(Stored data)
▶
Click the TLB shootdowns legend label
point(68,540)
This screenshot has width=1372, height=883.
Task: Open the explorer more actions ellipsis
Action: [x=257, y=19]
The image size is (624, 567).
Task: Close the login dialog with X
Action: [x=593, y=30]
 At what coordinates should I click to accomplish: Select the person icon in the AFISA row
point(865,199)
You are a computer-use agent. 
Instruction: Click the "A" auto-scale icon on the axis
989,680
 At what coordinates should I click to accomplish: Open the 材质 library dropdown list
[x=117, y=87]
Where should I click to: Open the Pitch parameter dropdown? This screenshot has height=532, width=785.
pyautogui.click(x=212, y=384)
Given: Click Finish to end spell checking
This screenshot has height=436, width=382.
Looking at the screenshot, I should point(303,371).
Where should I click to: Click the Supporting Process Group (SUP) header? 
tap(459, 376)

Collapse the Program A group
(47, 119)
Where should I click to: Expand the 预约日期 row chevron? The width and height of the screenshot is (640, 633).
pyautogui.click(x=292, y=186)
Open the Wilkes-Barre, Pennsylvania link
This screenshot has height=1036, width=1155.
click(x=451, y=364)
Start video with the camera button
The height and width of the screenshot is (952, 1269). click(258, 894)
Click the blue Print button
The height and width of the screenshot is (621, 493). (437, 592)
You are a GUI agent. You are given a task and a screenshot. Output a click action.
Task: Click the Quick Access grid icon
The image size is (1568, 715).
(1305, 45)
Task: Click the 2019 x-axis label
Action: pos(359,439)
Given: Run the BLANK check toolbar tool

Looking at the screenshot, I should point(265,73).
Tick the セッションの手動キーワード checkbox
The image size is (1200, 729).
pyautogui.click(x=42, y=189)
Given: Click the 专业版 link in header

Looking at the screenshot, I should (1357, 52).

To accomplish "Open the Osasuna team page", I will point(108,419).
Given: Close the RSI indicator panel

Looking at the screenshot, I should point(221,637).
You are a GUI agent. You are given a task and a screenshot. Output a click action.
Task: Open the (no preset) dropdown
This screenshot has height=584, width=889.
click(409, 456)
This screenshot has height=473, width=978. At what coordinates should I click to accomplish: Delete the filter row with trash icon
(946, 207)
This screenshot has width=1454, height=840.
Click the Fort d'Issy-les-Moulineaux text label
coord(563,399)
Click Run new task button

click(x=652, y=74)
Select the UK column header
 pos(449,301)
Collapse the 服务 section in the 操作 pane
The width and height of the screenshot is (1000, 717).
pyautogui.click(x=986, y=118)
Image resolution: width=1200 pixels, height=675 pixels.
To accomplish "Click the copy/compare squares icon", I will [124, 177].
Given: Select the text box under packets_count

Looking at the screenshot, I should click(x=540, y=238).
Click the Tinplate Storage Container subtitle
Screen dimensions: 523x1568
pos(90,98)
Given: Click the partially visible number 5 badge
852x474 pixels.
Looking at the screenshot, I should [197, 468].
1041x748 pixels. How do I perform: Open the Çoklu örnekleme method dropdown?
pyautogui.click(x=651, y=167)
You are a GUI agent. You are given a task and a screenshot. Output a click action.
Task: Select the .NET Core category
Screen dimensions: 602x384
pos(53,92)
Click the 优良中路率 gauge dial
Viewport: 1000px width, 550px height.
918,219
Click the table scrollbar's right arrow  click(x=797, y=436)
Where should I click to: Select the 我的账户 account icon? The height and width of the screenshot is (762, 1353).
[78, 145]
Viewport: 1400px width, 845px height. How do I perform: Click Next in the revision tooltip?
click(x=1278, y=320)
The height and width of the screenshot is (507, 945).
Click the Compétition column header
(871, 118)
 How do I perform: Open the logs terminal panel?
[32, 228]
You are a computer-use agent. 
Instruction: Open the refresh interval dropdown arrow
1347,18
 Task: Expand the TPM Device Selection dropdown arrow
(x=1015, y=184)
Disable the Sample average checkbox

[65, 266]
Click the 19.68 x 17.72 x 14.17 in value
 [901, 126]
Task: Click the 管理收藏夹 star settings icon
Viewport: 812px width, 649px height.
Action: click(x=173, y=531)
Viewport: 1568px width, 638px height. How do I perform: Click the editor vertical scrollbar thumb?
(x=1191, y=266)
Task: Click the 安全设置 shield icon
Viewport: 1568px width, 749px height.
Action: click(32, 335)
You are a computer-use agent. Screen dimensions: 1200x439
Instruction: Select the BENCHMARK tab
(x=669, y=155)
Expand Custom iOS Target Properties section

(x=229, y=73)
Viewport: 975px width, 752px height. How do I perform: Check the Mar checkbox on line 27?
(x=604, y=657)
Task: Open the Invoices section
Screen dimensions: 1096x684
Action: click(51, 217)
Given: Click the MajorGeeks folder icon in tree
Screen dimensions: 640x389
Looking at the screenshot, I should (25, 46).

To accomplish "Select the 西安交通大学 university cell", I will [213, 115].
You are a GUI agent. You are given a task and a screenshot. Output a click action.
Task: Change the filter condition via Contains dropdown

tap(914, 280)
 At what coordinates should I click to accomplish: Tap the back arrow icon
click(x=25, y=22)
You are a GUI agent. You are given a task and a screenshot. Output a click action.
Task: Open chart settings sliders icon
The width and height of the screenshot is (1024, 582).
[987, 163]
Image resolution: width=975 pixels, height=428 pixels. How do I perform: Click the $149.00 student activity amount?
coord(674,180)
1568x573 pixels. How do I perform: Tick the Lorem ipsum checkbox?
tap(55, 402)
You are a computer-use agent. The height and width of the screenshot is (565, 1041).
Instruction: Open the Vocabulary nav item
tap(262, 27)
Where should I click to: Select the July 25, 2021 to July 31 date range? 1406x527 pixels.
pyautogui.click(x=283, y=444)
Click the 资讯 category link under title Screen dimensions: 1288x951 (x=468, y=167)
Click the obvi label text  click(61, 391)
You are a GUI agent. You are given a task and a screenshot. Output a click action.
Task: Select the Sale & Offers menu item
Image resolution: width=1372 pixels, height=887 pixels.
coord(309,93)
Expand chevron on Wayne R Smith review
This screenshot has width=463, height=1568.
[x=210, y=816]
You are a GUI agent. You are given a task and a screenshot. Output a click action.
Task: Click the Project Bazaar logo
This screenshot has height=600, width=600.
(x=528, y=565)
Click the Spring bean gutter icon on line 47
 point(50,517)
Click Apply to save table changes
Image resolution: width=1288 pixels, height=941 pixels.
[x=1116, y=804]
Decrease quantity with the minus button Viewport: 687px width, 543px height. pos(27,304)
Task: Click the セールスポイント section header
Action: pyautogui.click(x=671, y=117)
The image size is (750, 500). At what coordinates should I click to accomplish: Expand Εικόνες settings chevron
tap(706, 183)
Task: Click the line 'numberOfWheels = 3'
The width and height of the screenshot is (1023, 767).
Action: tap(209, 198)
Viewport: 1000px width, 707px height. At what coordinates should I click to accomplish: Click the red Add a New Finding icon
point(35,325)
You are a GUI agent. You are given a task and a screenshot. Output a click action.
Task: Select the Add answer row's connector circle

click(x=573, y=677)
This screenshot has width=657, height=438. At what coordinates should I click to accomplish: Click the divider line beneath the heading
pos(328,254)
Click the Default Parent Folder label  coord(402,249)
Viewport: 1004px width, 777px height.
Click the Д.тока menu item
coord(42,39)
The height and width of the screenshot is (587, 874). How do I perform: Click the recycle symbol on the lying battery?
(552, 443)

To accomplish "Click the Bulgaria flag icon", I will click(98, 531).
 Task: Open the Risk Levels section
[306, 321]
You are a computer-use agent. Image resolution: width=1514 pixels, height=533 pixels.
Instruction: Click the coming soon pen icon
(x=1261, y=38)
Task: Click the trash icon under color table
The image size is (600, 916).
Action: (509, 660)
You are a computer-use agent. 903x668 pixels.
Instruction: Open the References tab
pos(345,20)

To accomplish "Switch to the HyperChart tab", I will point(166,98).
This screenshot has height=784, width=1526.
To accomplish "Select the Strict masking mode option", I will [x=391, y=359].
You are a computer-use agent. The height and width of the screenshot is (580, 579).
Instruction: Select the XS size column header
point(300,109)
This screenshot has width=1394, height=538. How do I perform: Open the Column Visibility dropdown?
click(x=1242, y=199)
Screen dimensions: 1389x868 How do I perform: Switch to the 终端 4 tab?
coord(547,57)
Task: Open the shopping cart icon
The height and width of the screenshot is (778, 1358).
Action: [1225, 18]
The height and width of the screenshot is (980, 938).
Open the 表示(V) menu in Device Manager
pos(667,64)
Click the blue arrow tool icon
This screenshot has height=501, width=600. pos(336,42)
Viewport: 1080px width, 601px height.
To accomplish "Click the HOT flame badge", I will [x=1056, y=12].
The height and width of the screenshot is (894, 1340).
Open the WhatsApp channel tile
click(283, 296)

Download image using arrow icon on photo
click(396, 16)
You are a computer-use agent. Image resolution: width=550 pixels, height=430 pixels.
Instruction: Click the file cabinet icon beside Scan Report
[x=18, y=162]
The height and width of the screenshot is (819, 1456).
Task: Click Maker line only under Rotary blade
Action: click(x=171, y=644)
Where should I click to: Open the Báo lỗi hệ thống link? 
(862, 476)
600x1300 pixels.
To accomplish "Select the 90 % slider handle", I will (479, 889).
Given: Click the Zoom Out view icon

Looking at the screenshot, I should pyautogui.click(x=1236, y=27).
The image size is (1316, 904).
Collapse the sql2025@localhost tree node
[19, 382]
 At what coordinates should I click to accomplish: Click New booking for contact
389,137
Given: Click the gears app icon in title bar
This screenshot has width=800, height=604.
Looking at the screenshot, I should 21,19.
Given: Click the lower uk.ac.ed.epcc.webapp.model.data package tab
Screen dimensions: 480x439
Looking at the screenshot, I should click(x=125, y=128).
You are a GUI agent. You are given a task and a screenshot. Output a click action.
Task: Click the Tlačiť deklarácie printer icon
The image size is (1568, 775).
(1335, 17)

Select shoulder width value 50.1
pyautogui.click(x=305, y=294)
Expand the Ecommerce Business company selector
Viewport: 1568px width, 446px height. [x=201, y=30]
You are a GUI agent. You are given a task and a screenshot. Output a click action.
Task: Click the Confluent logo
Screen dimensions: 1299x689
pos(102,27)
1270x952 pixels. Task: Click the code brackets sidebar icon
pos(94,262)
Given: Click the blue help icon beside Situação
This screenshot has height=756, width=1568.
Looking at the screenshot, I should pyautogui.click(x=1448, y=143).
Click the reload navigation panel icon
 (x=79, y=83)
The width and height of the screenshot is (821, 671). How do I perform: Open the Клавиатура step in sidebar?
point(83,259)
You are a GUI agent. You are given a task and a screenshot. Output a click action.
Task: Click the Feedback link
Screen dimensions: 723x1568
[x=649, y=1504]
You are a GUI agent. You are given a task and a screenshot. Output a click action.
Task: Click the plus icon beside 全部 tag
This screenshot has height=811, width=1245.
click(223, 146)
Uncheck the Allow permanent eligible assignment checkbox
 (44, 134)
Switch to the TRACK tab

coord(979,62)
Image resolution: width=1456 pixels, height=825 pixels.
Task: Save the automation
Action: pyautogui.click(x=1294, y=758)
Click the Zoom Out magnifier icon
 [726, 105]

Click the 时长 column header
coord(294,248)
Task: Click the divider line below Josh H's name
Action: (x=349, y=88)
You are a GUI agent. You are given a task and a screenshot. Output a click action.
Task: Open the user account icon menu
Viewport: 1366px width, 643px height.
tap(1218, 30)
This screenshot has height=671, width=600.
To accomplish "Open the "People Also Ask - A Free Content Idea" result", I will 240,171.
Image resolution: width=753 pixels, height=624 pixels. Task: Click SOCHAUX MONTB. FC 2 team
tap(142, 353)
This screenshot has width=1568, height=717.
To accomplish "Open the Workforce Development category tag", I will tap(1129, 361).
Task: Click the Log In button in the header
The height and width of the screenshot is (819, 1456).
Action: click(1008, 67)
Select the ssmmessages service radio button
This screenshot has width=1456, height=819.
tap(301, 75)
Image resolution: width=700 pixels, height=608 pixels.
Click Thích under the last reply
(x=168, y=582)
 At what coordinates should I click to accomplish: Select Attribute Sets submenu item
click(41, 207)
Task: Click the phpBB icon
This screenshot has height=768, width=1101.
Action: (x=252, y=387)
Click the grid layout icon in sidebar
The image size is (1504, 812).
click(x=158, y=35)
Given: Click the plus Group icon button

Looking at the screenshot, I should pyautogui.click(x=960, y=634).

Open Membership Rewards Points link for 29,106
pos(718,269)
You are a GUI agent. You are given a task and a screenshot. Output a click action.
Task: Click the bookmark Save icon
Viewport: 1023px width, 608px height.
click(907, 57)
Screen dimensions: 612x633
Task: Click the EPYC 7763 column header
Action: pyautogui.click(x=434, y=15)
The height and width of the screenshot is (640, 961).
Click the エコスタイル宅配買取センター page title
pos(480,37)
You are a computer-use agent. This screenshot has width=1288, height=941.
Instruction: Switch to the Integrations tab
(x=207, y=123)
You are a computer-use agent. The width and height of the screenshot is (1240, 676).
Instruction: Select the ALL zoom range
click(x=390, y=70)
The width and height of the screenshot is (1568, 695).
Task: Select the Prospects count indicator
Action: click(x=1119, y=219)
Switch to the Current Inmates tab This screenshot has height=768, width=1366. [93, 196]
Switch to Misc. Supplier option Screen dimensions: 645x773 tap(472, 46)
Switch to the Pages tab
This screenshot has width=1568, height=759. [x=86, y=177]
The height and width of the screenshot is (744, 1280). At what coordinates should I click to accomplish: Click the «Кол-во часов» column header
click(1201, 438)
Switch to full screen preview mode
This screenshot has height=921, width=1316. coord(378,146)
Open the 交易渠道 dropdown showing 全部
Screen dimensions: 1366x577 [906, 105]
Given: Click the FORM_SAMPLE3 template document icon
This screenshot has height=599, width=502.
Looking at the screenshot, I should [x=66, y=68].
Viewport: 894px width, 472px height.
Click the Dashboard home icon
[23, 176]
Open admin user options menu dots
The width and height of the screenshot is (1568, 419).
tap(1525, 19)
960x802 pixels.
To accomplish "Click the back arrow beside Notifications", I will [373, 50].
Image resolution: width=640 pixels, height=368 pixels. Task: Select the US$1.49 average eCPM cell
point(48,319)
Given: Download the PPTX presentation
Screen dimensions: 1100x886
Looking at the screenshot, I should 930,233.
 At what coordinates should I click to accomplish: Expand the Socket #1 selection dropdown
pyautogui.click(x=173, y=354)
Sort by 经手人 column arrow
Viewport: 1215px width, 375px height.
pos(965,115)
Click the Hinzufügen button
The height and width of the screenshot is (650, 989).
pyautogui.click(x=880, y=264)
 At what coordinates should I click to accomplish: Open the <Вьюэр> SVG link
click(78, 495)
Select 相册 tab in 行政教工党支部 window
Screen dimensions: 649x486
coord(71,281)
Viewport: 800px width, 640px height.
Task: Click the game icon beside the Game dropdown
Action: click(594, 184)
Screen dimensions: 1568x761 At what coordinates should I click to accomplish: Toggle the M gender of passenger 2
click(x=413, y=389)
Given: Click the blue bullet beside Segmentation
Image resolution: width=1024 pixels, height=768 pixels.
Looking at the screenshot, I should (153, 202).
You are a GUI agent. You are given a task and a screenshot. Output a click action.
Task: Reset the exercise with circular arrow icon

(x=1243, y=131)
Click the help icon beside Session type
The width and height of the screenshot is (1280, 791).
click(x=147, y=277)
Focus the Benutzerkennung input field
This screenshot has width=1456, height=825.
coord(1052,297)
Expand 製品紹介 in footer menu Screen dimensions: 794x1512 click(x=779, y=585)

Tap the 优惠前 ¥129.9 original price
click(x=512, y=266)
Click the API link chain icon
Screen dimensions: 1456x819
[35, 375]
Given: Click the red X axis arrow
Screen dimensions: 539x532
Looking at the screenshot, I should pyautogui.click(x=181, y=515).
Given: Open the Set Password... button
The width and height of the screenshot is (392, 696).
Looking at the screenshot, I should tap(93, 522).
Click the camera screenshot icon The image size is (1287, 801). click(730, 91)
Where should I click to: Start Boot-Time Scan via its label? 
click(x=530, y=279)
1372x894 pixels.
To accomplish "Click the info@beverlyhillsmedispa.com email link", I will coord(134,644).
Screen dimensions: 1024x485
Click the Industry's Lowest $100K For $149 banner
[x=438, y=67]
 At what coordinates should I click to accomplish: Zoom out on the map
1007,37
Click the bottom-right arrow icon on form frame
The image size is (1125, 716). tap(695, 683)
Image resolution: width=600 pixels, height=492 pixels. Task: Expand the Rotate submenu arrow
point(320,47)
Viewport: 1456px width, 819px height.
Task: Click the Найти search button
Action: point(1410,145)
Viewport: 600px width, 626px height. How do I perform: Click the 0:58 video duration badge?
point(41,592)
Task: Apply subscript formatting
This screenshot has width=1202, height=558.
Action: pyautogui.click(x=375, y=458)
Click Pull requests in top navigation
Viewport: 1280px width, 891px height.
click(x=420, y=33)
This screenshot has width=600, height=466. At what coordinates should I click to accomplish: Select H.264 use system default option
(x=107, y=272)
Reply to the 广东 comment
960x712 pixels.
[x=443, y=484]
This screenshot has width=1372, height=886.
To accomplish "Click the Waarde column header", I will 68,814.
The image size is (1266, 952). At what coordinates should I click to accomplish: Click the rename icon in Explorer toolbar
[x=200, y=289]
◀
| Task description |
Please reproduce, word for word, the lines of the records above from the line containing "Screen dimensions: 1389x868" through the line containing "click(283, 296)", both of those lines included.

| Exercise solution |
Screen dimensions: 1389x868 How do I perform: Switch to the 终端 4 tab?
coord(547,57)
Task: Open the shopping cart icon
The height and width of the screenshot is (778, 1358).
Action: [1225, 18]
The height and width of the screenshot is (980, 938).
Open the 表示(V) menu in Device Manager
pos(667,64)
Click the blue arrow tool icon
This screenshot has height=501, width=600. pos(336,42)
Viewport: 1080px width, 601px height.
To accomplish "Click the HOT flame badge", I will [x=1056, y=12].
The height and width of the screenshot is (894, 1340).
Open the WhatsApp channel tile
click(283, 296)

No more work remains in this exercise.